◆ Text extract ◆
══════════

[openib-general] Re: [PATCH] CMA and iWARP

Thu Jan 26 09:16:10 PST 2006

openib-general-bounces at openib.org wrote:
> Here is a comment on the specific CMA/IWARP patch:
> 
> The iwarp enhancements in the this patch save the each
> device's node_guid in the associated cma_device.  The
> assumption was that the iwarp device's node_guid would be the
> mac address for that device.
> Then, in cma_acquire_iw_dev(), the rdma_dev_addr pulled from
> the netdev device as a result of route lookup is used to find
> a cma_dev who's node_guid matches the rdma_dev_addr pulled
> from the netdev.
> 
> In ethernet terms, the netdev's dev_addr is used to find an
> appropriate cma device with a matching node_guid.
> 
> This is broken, however, for multi-ported devices (and for
> devices who have multiple mac addrs per port), since there
> isn't a concept of a port
> guid in IB (i assume, since the code doesn't have port guids).   I
> discussed this with tom, and we think the correct solution is
> for the device to promote mac addresses as gids.  Then for
> each port, the iwarp device will advertise its mac
> address(es) and populate the gid cache with these mac addresses.

══════════

◆ Data ◆

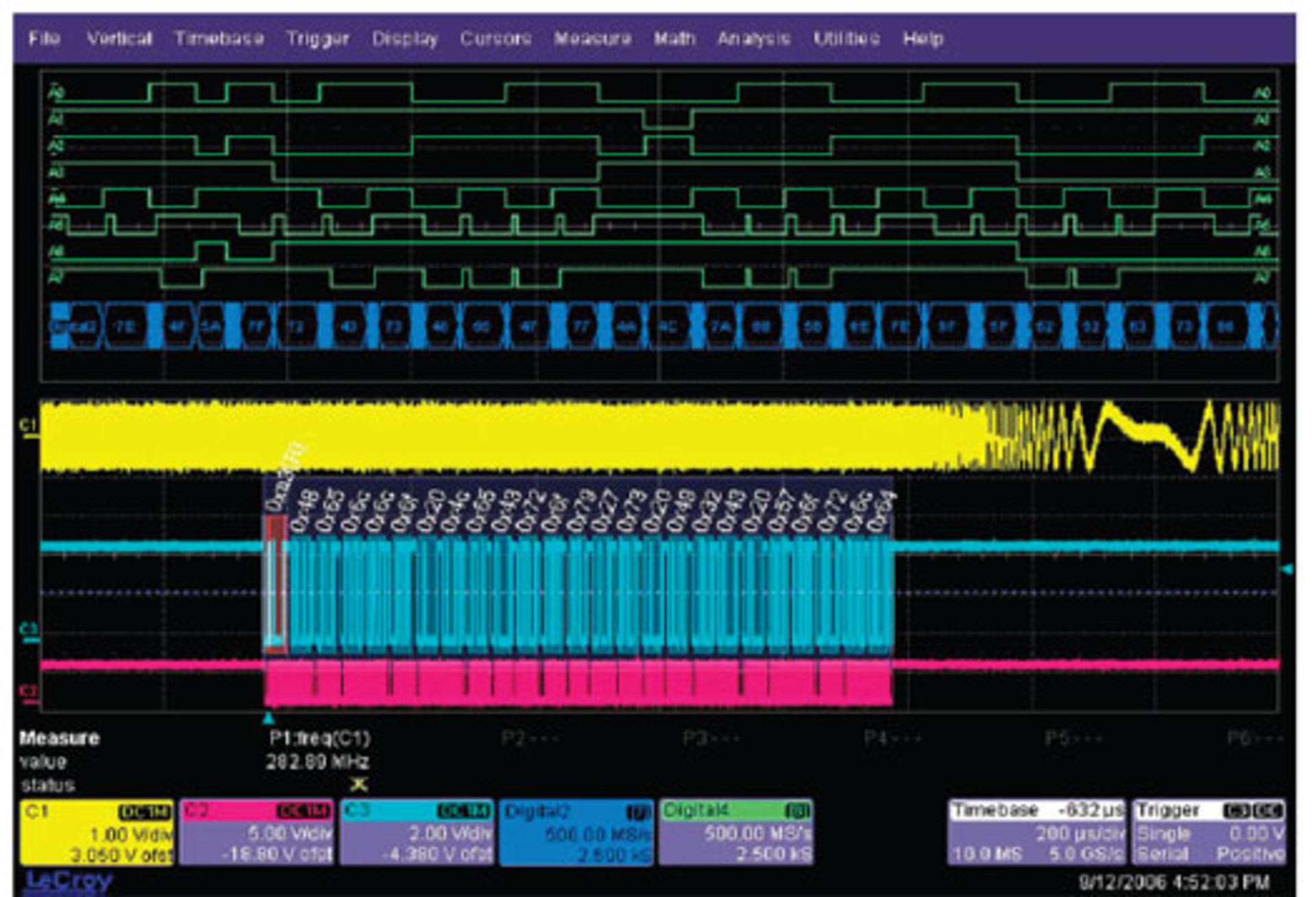Click the trigger level arrow at right edge
The height and width of the screenshot is (897, 1316).
click(x=1287, y=569)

══════════

◆ Required actions ◆
1: Repeat the passage of the CMA and iWARP post that begins with "Thu Jan 26 09:16:10" and runs through "for that device.".
2: Finish out the next part of the CMA and iWARP post, picking up after its final sentence.

◆ The results ◆
1:
Thu Jan 26 09:16:10 PST 2006

openib-general-bounces at openib.org wrote:
> Here is a comment on the specific CMA/IWARP patch:
> 
> The iwarp enhancements in the this patch save the each
> device's node_guid in the associated cma_device.  The
> assumption was that the iwarp device's node_guid would be the
> mac address for that device.

2:
> 
> Then we can change cma_acquire_iw_dev() to find the
> appropriate gid from the gid cache.  In fact,
> cma_acquire_dev() might not need to switch out to IB vs RNIC
> functions.  It can probably be mostly done with common code.
> 
> Thoughts?
> 
> I can provide a patch for this soon, but I'd rather get the
> current CMA changes into the trunk, then post a delta patch
> from the trunk...
> 

By definition iWARP is cleanly layered over IP. Therefore an
iWARP port is not a physical port but a logical one.

Management of physical ports is something that must be done
independently of RDMA software.

For example, if two physical Ethernet ports are teamed this
is NOT visible to the RDMA layer.

This is a major example of the need to let each transport
express itself naturally, and finding the common ground that
is meaningful to applications, rather than forcing one to
emulate the other.

By delegating physical port selection to the IP layer,
iWARP inherits existig Ethernet port failover solutions
and even full teaming. While not as general as InfiniBand
Path Migration, it has the benefit of working without
being exposed to the application layer.

There is no way to make the two fabrics look identical
to applications that need to be fabric aware. Fortunately
most applications just want to connect to X and don't 
care much about the fabric as long as the connection
works -- and most of the application logic is for the
phase when the connection is functional.

Applications that need to deal with fabric failures
will probably need to have transport dependent conditionals.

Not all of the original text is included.